Exercise details:
Reproduce verbatim the stretch of the listing below that begins with the line containing "logo [750, 1987]" and continues through the end of the listing, including both ends.

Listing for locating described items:
════

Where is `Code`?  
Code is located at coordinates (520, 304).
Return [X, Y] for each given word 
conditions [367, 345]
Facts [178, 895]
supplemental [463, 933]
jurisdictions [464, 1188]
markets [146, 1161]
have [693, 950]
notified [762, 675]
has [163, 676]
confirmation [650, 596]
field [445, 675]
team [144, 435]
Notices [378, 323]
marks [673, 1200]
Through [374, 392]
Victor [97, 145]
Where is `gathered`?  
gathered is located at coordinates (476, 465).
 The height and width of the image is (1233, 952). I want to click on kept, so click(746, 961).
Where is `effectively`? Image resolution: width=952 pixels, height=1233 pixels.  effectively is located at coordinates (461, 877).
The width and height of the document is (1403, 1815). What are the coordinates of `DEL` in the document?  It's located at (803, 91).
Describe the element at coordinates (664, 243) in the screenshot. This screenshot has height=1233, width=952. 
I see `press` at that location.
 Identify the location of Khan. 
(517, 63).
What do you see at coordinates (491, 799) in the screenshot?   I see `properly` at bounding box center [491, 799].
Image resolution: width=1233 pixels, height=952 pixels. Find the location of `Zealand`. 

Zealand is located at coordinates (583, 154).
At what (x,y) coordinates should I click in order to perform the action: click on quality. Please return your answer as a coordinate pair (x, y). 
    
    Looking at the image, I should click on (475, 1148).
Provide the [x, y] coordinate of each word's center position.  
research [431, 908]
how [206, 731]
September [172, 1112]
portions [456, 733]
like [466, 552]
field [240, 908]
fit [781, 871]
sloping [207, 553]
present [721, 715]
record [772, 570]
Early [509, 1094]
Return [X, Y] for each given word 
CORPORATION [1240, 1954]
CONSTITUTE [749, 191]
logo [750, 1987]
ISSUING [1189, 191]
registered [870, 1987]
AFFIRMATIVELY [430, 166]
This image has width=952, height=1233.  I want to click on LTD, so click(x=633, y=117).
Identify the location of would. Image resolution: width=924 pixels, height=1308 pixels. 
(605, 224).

════

Task response:
logo [750, 1987]
ISSUING [1189, 191]
registered [870, 1987]
AFFIRMATIVELY [430, 166]
This image has width=952, height=1233.  I want to click on LTD, so click(x=633, y=117).
Identify the location of would. Image resolution: width=924 pixels, height=1308 pixels. 
(605, 224).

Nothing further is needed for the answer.